Laccoliths. The laccolith (Greek laccos, cistern; lithos, stone) is a variety of intrusive masses in which molten rock has spread between the strata, and, lifting the strata above it to a dome- shaped form, has collected beneath them in a lens-shaped body with a flat base.

The Henry Mountains, a small group of detached peaks in southern Utah, rise from a plateau of horizontal rocks. Some of the peaks are carved wholly in separate domelike uplifts of the strata of the plateau. In others, as Mount Hillers, the largest of the group, there is exposed on the summit a core of igneous rock from which the sedimentary rocks of the flanks dip steeply outward in all directions. In still others erosion has stripped off the covering strata and has laid bare the core to its base; and its shape is here seen to be that of a plano-convex lens or a baker’s bun, its flat base resting on the undisturbed bedded rocks beneath. The structure of Mount Hillers is shown in Figure 248. The nucleus of igneous rock is four miles in diameter and more than a mile in depth.

Regional intrusions. These vast bodies of igneous rock, which may reach hundreds of miles in diameter, differ little from bosses except in their immense bulk. Like bosses, regional intrusions give off dikes and sheets and greatly change the rocks about them by their heat. They are now exposed to view only because of the profound denudation which has removed the upheaved dome of rocks beneath which they slowly cooled. Such intrusions are accompanied —whether as cause or as effect is still hardly known—by deformations, and their masses of igneous rock are thus found as the core of many great mountain ranges. The granitic masses of which the Bitter Root Mountains and the Sierra Nevadas have been largely carved are each more than three hundred miles in length. Immense regional intrusions, the cores of once lofty mountain ranges, are found upon the Laurentian peneplain.

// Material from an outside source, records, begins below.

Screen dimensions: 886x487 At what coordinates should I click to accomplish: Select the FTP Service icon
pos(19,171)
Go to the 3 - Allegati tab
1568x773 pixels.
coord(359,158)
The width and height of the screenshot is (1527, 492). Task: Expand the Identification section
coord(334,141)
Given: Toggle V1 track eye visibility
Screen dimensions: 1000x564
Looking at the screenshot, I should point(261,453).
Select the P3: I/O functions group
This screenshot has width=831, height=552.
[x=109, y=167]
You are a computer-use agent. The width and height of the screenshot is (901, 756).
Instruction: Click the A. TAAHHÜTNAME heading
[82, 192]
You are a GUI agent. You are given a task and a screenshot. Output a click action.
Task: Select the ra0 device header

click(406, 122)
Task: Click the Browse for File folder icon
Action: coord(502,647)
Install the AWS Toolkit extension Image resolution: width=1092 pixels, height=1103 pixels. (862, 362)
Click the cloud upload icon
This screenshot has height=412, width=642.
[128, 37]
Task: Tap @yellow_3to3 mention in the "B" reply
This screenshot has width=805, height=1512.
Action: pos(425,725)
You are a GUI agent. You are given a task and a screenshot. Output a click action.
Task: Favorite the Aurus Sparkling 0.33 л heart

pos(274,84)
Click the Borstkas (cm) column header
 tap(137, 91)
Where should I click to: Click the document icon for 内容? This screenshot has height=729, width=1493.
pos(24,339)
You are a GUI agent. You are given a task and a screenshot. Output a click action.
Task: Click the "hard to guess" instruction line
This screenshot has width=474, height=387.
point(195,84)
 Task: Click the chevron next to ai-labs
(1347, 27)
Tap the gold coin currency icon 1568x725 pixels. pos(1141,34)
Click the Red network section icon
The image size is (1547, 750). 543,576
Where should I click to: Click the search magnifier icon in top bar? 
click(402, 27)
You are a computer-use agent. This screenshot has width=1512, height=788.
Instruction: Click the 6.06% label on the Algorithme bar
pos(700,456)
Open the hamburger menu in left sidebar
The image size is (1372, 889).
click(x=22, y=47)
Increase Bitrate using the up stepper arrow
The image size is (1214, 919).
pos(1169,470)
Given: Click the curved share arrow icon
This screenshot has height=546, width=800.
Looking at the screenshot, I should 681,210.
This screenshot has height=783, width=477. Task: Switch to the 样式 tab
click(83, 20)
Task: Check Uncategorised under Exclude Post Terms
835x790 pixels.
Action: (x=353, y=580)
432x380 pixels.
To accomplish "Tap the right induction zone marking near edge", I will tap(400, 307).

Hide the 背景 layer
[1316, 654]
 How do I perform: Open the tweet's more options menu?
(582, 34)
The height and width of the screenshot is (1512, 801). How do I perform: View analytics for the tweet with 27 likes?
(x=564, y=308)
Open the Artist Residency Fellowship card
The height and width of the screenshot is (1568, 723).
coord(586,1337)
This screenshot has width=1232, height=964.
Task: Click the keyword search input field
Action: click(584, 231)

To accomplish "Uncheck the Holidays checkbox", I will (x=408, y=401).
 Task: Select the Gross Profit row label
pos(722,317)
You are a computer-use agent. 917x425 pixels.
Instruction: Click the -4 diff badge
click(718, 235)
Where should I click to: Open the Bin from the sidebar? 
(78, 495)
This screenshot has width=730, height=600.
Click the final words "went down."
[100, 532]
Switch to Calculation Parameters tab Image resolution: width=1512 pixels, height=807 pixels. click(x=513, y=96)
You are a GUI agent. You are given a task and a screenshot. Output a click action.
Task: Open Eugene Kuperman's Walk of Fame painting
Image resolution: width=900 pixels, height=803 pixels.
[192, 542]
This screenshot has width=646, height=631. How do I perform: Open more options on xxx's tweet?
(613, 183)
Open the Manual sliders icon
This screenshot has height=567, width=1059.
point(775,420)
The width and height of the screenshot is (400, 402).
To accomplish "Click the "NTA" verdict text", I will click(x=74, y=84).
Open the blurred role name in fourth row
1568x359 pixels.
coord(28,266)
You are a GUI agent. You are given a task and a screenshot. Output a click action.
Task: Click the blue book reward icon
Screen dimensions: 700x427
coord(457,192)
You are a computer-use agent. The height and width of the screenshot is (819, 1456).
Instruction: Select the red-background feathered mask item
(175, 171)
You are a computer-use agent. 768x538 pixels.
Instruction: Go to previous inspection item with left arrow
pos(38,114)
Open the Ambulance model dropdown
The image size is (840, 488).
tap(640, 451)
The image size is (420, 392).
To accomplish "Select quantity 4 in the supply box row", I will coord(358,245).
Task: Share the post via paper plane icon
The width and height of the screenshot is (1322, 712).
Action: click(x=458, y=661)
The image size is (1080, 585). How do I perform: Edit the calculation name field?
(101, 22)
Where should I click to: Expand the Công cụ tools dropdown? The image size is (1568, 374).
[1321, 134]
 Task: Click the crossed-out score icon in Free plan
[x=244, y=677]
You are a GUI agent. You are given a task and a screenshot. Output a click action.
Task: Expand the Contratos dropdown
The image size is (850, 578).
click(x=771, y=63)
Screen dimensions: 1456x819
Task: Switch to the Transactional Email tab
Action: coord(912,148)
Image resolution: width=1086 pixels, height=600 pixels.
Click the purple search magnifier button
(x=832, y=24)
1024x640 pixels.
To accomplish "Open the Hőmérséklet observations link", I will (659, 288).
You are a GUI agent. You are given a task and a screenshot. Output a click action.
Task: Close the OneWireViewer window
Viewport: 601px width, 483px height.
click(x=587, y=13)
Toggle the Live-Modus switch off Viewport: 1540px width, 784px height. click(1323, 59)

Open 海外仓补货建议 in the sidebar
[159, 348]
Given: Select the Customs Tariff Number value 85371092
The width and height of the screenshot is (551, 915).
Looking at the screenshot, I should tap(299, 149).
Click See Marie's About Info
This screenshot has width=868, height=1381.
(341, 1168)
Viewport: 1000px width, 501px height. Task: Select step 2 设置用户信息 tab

Physiographic effects of intrusive masses. We have already seen examples of the topographic effects of intrusive masses in Mount Hillers, the Spanish Peaks, and in the great mountain ranges mentioned in the paragraph on regional intrusions, although in the latter instances these effects are entangled with the effects of other processes. Masses of igneous rock cannot be intruded within the crust without an accompanying deformation on a scale corresponding to the bulk of the intruded mass. The overlying strata are arched into hills or mountains, or, if the molten material is of great extent, the strata may conceivably be floated upward to the height of a plateau. We may suppose that the transference of molten matter from one region to another may be among the causes of slow subsidences and elevations. Intrusions give rise to fissures, dikes, and intrusive sheets, and these dislocations cannot fail to produce earthquakes. Where intrusive masses open communication with the surface, volcanoes are established or fissure eruptions occur such as those of Iceland.

The Intrusive Rocks

The igneous rocks are divided into two general classes,—the volcanic or eruptive rocks, which have been outpoured in open air or on the floor of the sea, and the intrusive rocks, which have been intruded within the rocks of the crust and have solidified below the surface. The two classes are alike in chemical composition and may be divided into acidic and basic groups. In texture the intrusive rocks differ from the volcanic rocks because of the different conditions under which they have solidified. They cooled far more slowly beneath the cover of the rocks into which they were pressed than is permitted to lava flows in open air. Their constituent minerals had ample opportunity to sort themselves and crystallize from the fluid mixture, and none of that mixture was left to congeal as a glassy paste.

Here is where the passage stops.